With this outcome, Ziopharm has made the decision to immediately terminate the development of palifosfamide in metastatic soft tissue sarcoma and place exclusive strategic focus on its synthetic biology programs, which are being developed in partnership with Intrexon.
"We are disappointed that the PICASSO 3 study did not meet its primary endpoint of progression-free survival," said Jonathan Lewis, M.D., Ph.D., CEO of Ziopharm. "We sincerely thank the trial investigators, clinical sites and the Ziopharm team for conducting a highly rigorous study, and are deeply appreciative to the cancer patients and their families for their participation in this trial."
The study's independent data monitoring committee has recommended that patients be followed for overall survival (OS), the study's secondary endpoint, however Ziopharm does not expect to continue follow up for OS. Palifosfamide was well tolerated, with a safety profile in combination with doxorubicin observed in the study comparable with other palifosfamide clinical trials in soft tissue sarcoma. Full data from PICASSO 3 will be submitted for publication in a scientific journal.
"It is imperative that the Company rapidly focus its resources and efforts on our highly promising synthetic biology programs, employing therapeutic motifs that represent the next-generation in biotechnology,” said Lewis.

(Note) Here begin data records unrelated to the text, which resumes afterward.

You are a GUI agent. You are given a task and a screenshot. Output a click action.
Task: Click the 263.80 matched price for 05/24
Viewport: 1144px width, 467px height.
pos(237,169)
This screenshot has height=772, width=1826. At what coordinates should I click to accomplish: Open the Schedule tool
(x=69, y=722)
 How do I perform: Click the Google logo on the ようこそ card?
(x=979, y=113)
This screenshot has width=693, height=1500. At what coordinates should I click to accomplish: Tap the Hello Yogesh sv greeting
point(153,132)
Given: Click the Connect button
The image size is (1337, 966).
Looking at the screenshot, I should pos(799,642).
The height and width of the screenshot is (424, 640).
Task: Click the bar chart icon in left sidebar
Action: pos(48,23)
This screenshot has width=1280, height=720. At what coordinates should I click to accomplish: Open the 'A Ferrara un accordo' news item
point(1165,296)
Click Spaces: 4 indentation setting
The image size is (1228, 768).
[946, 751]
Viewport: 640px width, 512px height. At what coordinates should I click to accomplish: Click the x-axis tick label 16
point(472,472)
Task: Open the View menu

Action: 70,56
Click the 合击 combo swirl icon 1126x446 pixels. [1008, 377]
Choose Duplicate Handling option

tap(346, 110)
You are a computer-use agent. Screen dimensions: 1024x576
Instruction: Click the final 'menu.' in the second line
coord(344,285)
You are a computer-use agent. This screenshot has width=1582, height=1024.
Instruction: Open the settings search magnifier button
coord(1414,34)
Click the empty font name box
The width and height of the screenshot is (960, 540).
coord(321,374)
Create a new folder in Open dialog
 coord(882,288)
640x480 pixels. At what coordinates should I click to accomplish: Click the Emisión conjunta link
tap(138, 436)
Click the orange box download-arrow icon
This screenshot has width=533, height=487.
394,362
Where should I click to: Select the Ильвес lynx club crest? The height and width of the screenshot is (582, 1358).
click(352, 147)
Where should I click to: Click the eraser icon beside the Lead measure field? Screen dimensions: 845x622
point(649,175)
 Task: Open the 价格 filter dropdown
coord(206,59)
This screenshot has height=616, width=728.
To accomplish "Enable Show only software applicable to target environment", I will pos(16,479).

The lead therapeutic candidate in the program with Intrexon is Ad-RTS IL-12, a DNA therapeutic to enable controlled delivery of therapeutic interleukin-12 (IL-12), a protein important for an immune response to cancer. This is achieved by placing IL-12 under the control of Intrexon's proprietary biological "switch" (the RheoSwitch Therapeutic System) to turn on/off the therapeutic protein expression. Ad-RTS IL-12 is currently being tested in two phase II studies, the first for the treatment of advanced melanoma, and the second in combination with palifosfamide for the treatment of non-resectable recurrent or metastatic breast cancer.
A highly focused team within the Company will be deployed in support of these programs. As a result, a restructuring plan is immediately being put into place to align staffing to current objectives and to marshal its resources toward achieving success with its synthetic biology programs.